OK, but why wymalve? Because it came from popular Latin viscomalva, which was worn down from hibiscomalva, which was hibiscus plus malva. Viscomalva passed into Old French as vismauve, whence English wymalve and also modern French guimauve, which also translates ‘marshmallow’ the thing you eat (any Canadian should know that just from food-package French).
You know what hibiscus is and if you don’t I have no hope for you but look it up. What is malva? It’s the Latin word for ‘mallow’, the whole family of plants. The word mallow comes from it. Remember, although later Latin, especially as spoken by native speakers of later European languages, said consonantal v as /v/, classical Latin said it as /w/. So /malwa/ easily became mallow, while hibiscomalva ended up as wymalve and then wymote.
I did say, didn’t I, that there are many different mallows? There are. Two to three dozen. They include the musk-mallow, the French mallow (a.k.a. bull mallow), the Chinese mallow, the Brazilian mallow, the tree mallow, the low mallow, the small mallow, the dwarf mallow (also called buttonweed and cheeseplant), and the least mallow (also called cheeseweed – the indignity!). And, more remotely related, the marshmallow, which is part of a different genus – not Malva but Althæa.

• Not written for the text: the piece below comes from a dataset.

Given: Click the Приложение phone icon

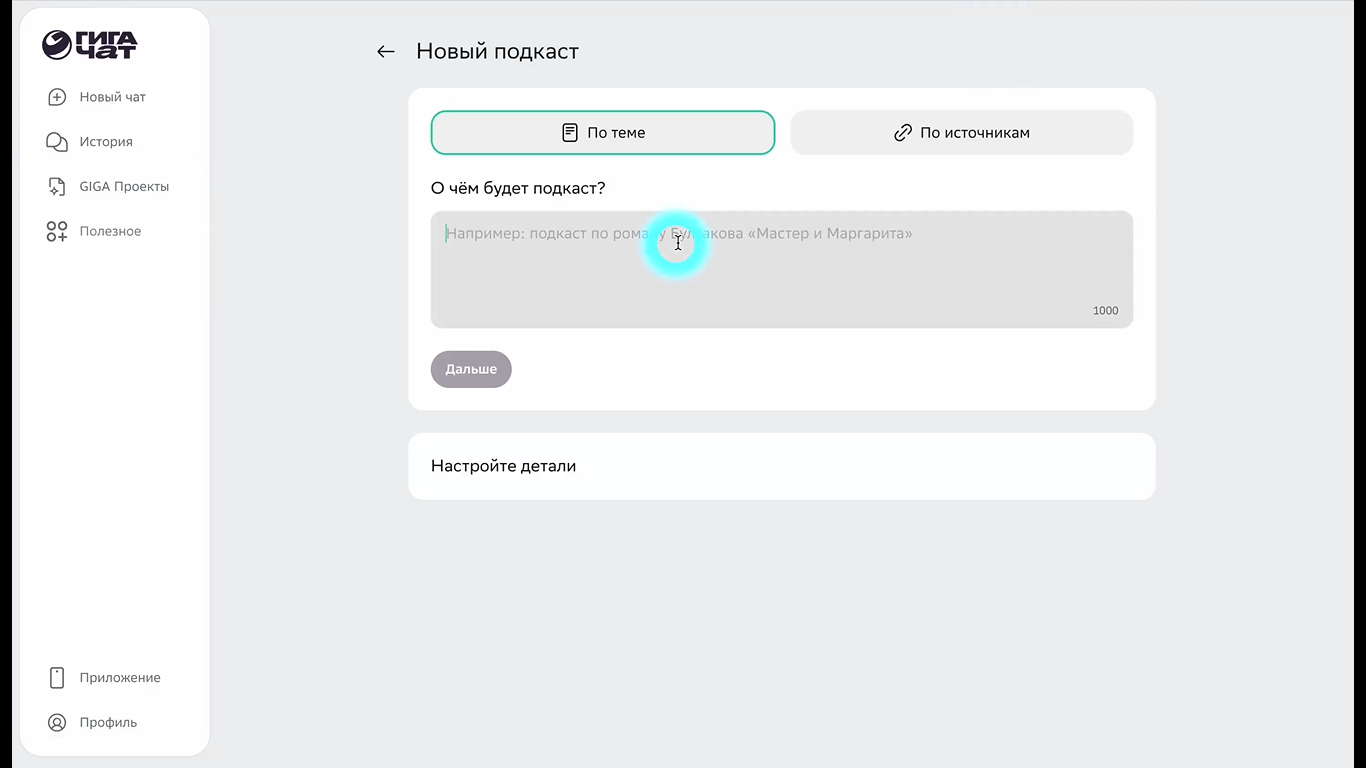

You know those plants that grow in marshes that look like sticks with hot dogs or marshmallows on the ends? Yeah, those are bulrushes and have nothing to do with mallows. Sorry. Marshmallows, the plants, are pretty things with white flowers. They are edible. The flowers are edible. The stems are edible. The roots are edible. And if you cook the roots, you will find they contain starch, mucilage, pectin, flavonoids, and sucrose (among other things). Which means they’re great for using to make fluffy gooey confections with a bunch of fancy cooking and some more sugar and flavouring.

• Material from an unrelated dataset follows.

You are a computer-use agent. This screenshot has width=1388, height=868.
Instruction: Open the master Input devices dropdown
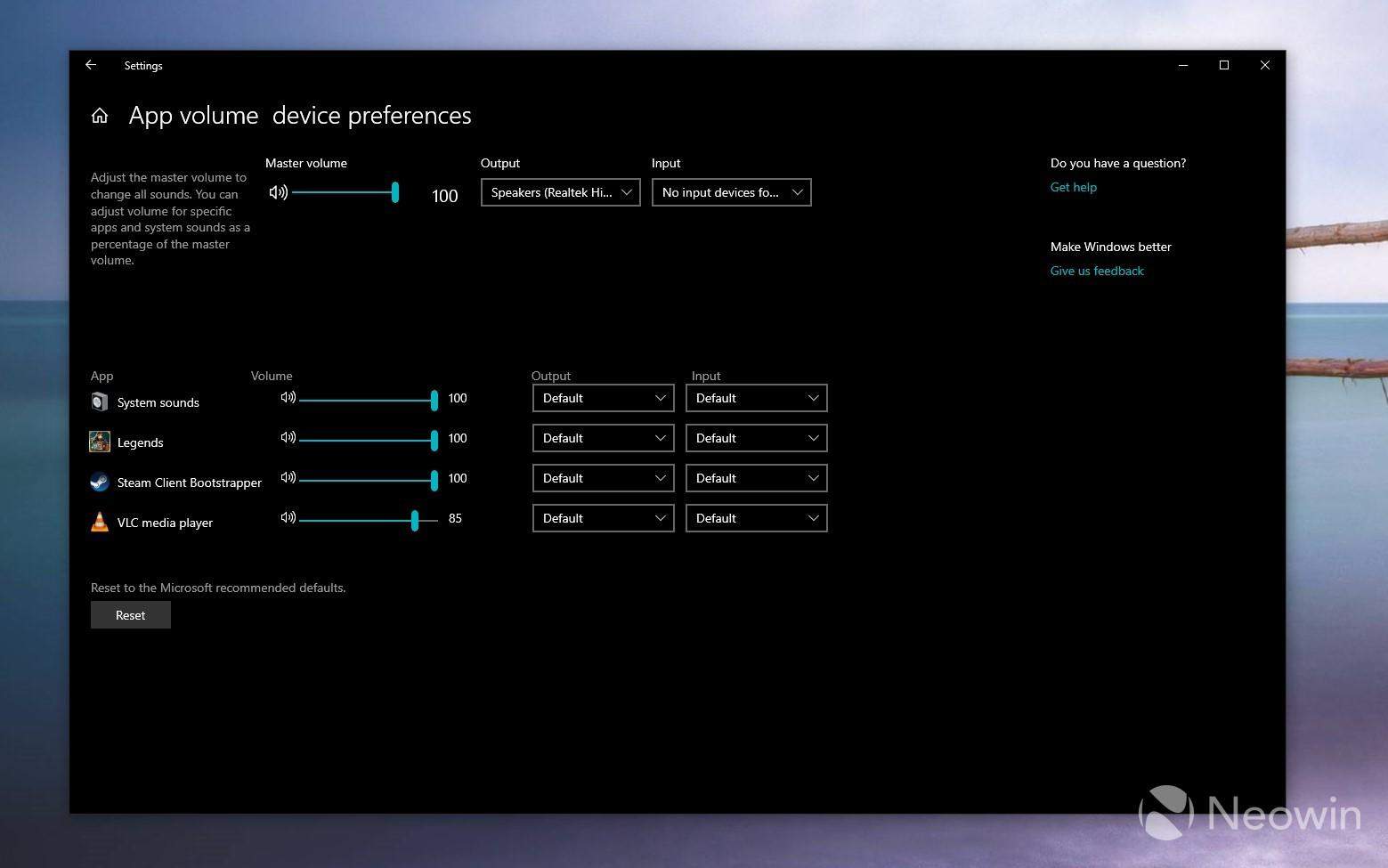click(731, 192)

Which is how we came to call the confections marshmallows: because they’re made from them. Oops, sorry, they were made from them. Confectioners figured out how to make them more easily cheaply with sugar, water, starch, and gelatin (some versions also contain eggs). A key discovery in the history of marshmallows, made in the 1800s, is called the starch mogul system, not because someone who made them was a starch mogul (cf. movie moguls) but because the starch was formed into moguls sort of like how snow is formed into moguls by skiers. (See mogul for heaps more.) Another development – in 1954 – allowed marshmallow mixture to be extruded into long thick ropes and cut into segments. This led to the modern cylindrical pillows, so ready to be dissolved in chocolate or impaled and incinerated on an open flame, or some more options.
So a pretty white swamp flower has also become a pillowy edible, no longer using the original. And the malva – and althæa – has become both marshmallow and wymote. Nothing stays the same, but it’s all delicious in your mouth.